Hotel sales implode in Bay Area and California as lodging woes widen

Hotel sales implode in Bay Area and California as lodging woes widen

High interest rates and inflation weigh down hotel sector

By George Avalos | gavalos@bayareanewsgroup.com | Bay Area News Group

UPDATED: August 9, 2024 at 4:24 p.m.

SAN JOSE — Hotel purchases have imploded in California and the Bay Area, a fresh sign that post-coronavirus economic ailments, including high interest rates, still impair the weak lodging sector statewide.

Investors paid an aggregate of $447.5 million for hotels in Northern California during the first six months of 2024, according to a new report from Atlas Hospitality Group, which tracks the lodging market in the state.

Sales volume for hotels in Northern California nosedived 36.9% from the same six-month period in 2023, Atlas Hospitality reported.
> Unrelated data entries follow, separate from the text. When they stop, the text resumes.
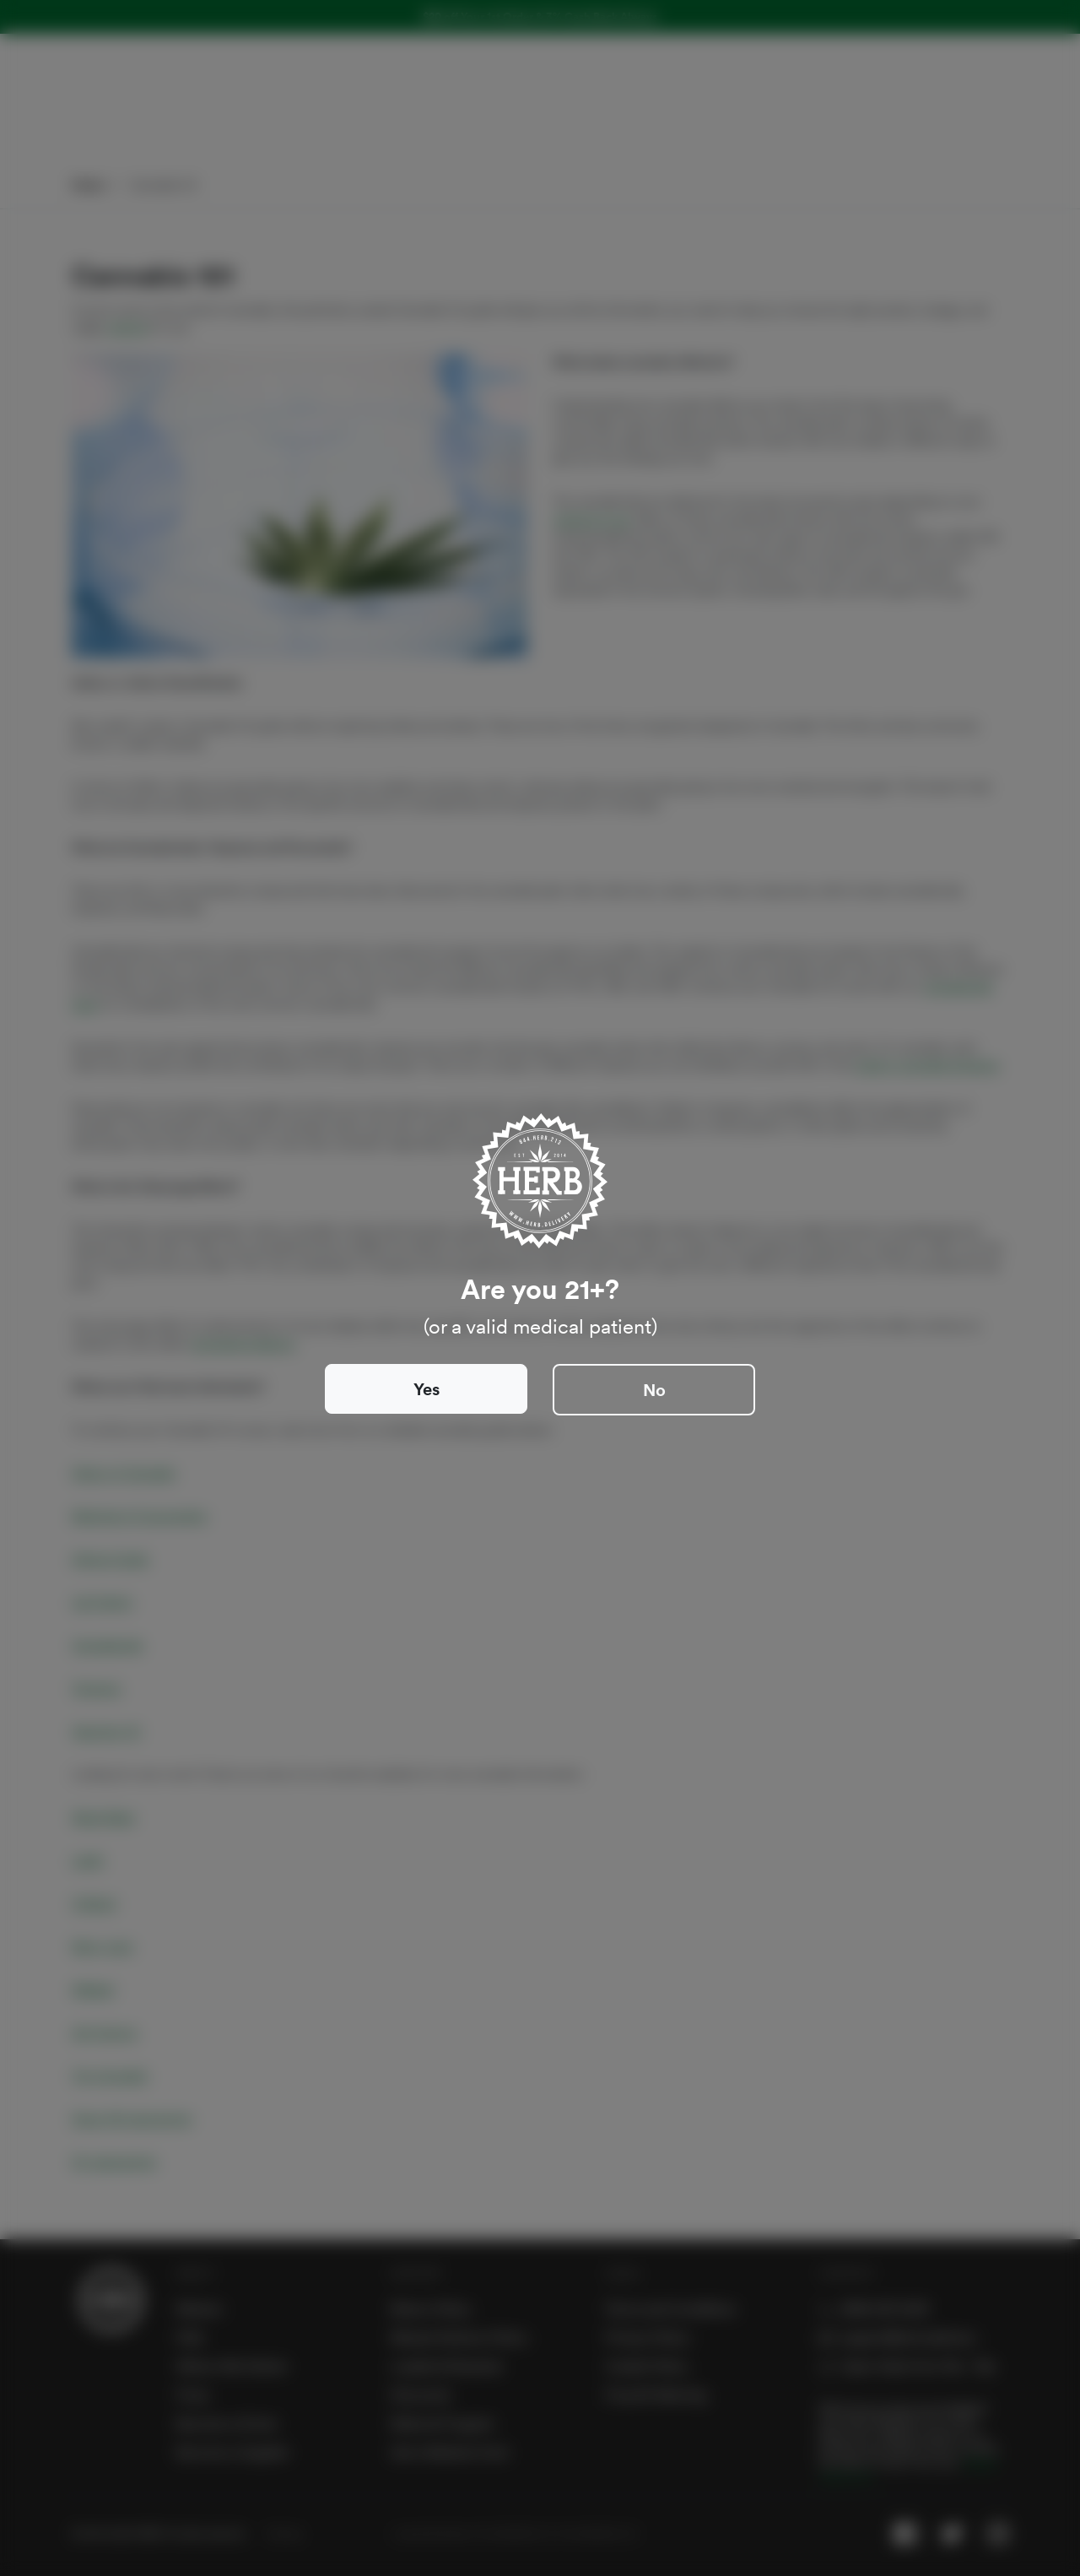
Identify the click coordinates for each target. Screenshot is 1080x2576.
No (654, 1390)
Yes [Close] (426, 1389)
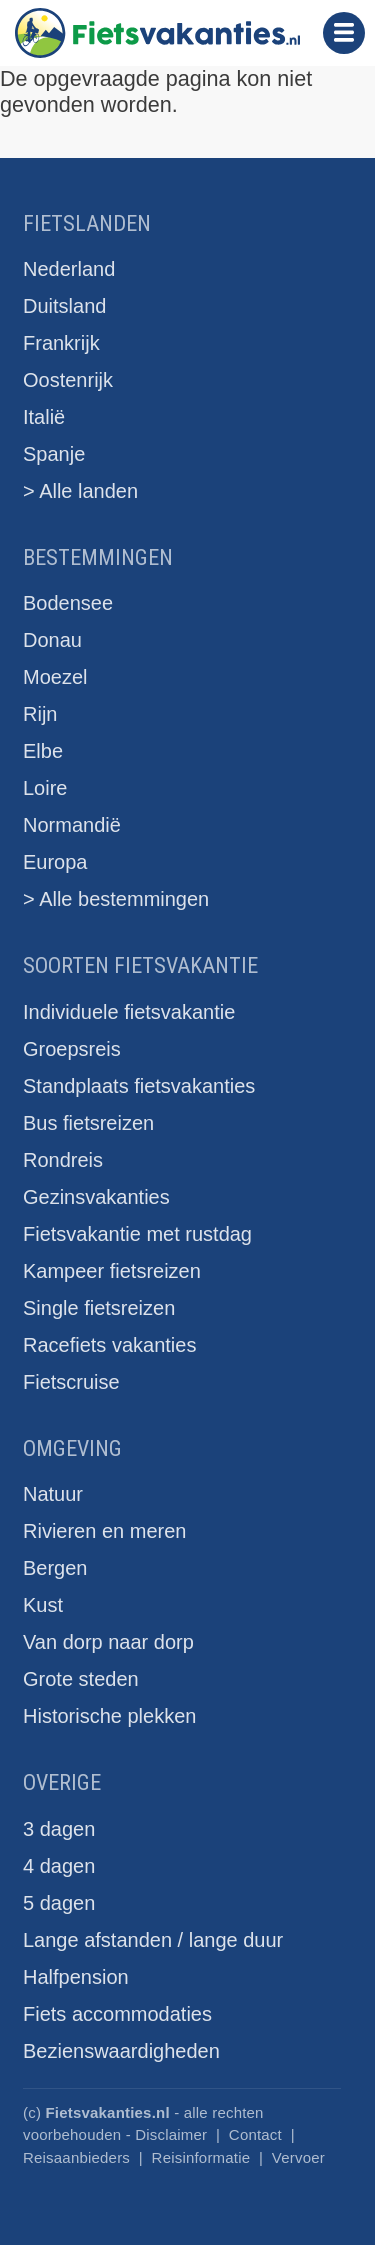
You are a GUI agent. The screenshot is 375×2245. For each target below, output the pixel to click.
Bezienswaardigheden (121, 2051)
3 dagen (59, 1829)
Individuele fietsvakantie (129, 1012)
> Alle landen (80, 491)
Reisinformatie (201, 2157)
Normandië (72, 825)
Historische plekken (109, 1716)
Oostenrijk (68, 380)
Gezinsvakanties (96, 1197)
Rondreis (63, 1160)
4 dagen (59, 1866)
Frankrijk (61, 343)
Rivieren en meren (104, 1531)
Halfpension (76, 1977)
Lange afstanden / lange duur (153, 1940)
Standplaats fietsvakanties (139, 1086)
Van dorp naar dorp (108, 1642)
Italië (44, 417)
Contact (255, 2134)
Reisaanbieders (76, 2157)
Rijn (40, 714)
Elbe (43, 751)
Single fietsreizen (99, 1308)
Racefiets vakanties (109, 1345)
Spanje (54, 454)
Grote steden (81, 1679)
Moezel (55, 677)
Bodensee (68, 603)
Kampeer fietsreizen (112, 1271)
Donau (52, 640)
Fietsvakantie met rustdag (137, 1234)
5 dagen (59, 1903)
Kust (43, 1605)
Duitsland (64, 306)
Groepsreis (72, 1049)
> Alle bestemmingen (116, 899)
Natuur (53, 1494)
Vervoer (298, 2157)
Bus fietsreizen (88, 1123)
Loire (45, 788)
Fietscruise (71, 1382)
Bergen (55, 1568)
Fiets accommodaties (117, 2014)
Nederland (69, 269)
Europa (55, 862)
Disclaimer (171, 2134)
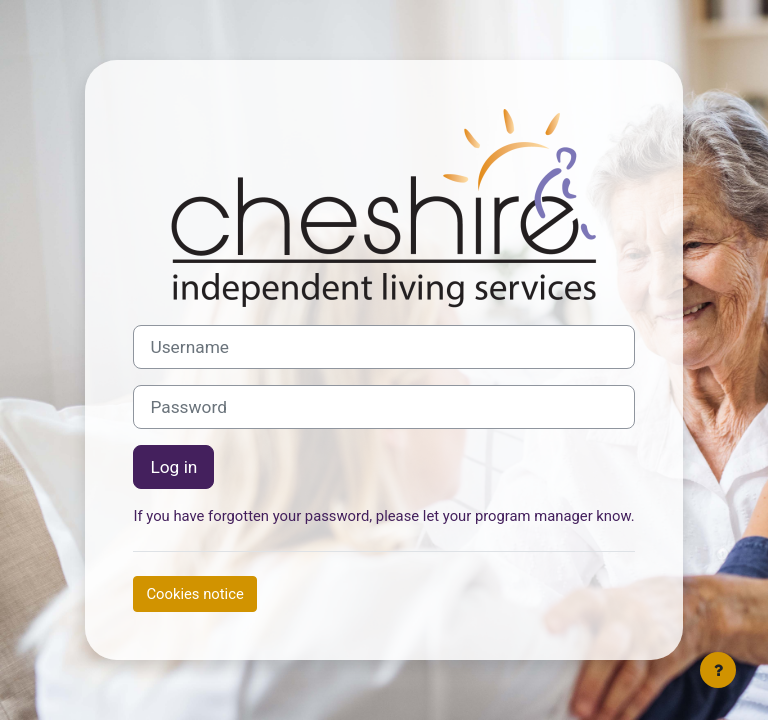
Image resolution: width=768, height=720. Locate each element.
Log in (173, 467)
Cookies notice (194, 594)
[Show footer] (718, 670)
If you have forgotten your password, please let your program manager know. (383, 516)
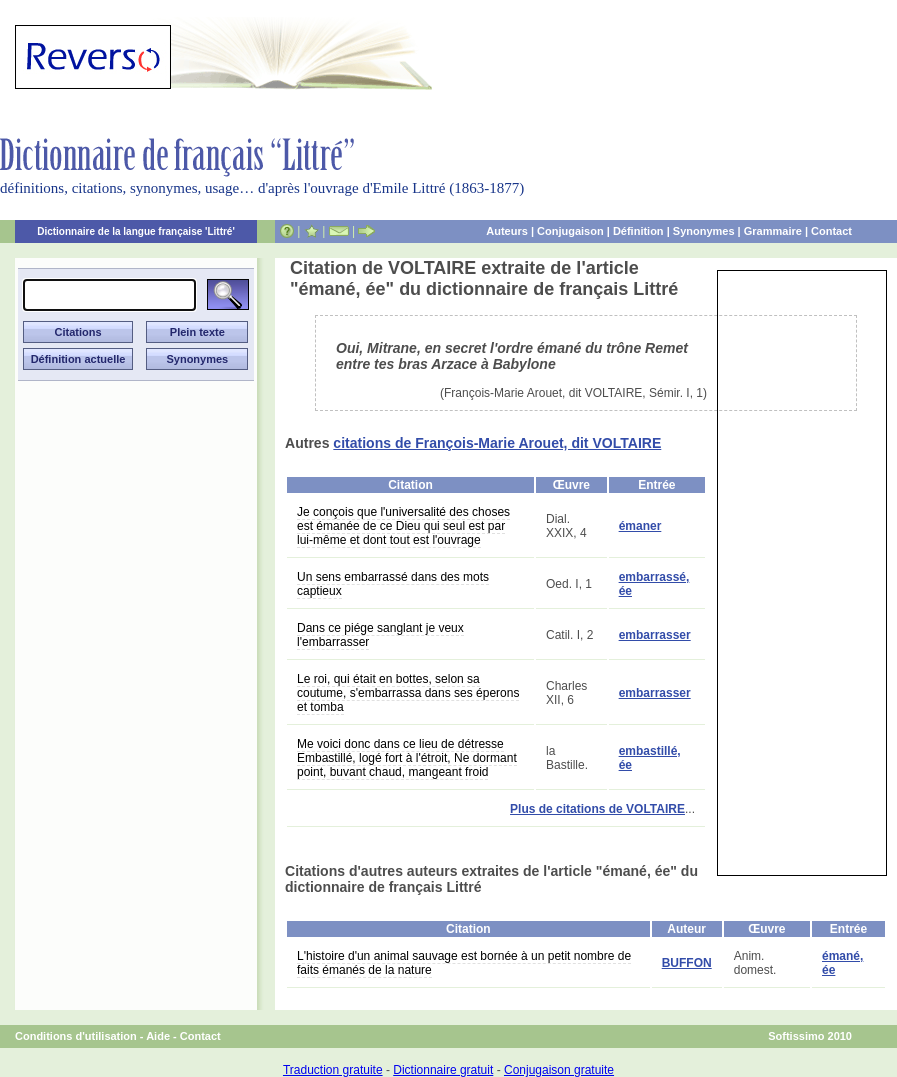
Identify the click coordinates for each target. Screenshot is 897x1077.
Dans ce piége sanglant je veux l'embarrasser (380, 635)
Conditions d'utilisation (76, 1036)
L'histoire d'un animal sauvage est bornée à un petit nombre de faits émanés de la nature (464, 963)
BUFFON (687, 963)
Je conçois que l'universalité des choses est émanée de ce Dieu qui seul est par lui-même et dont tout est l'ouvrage (403, 526)
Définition (638, 231)
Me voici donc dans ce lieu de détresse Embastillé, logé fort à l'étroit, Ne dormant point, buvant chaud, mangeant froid (407, 758)
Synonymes (704, 231)
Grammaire (773, 231)
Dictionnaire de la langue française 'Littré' (136, 231)
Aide (158, 1036)
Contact (831, 231)
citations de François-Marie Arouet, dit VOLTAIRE (497, 443)
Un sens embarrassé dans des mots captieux (393, 584)
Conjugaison (570, 231)
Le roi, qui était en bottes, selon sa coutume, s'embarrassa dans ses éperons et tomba (408, 693)
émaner (640, 526)
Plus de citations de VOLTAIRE (597, 809)
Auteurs (507, 231)
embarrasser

Southern California purchase activity totaled $739.4 million over the first six months of 2024, which Atlas Hospitality estimated was down 53.7% from the same half-year period the year before.

California hotel buying volume totaled $1.19 billion during the first half of this year, which was down 48.5% from the prior year’s initial six months.

Three hotel deals were of interest during the first six months of the year in what was a brutal market for hotel investment activity, according to Atlas Hospitality:

— Alameda County: One hotel was purchased, Oakland’s 148‐room La Quinta Inn, at a $12 million price.

— Santa Clara County: One hotel was bought, the 51‐room Comfort Suites San Jose Airport, with a purchase price of $10.25 million.

— In San Francisco, the most expensive hotel deal was the purchase of the 136‐room Da Vinci Hotel San Francisco for $16.5 million.

“The lingering impact of higher interest rates, combined with the rise in operating costs, particularly in labor and insurance, are holding down sales volume and prices,” Atlas Hospitality Group reported.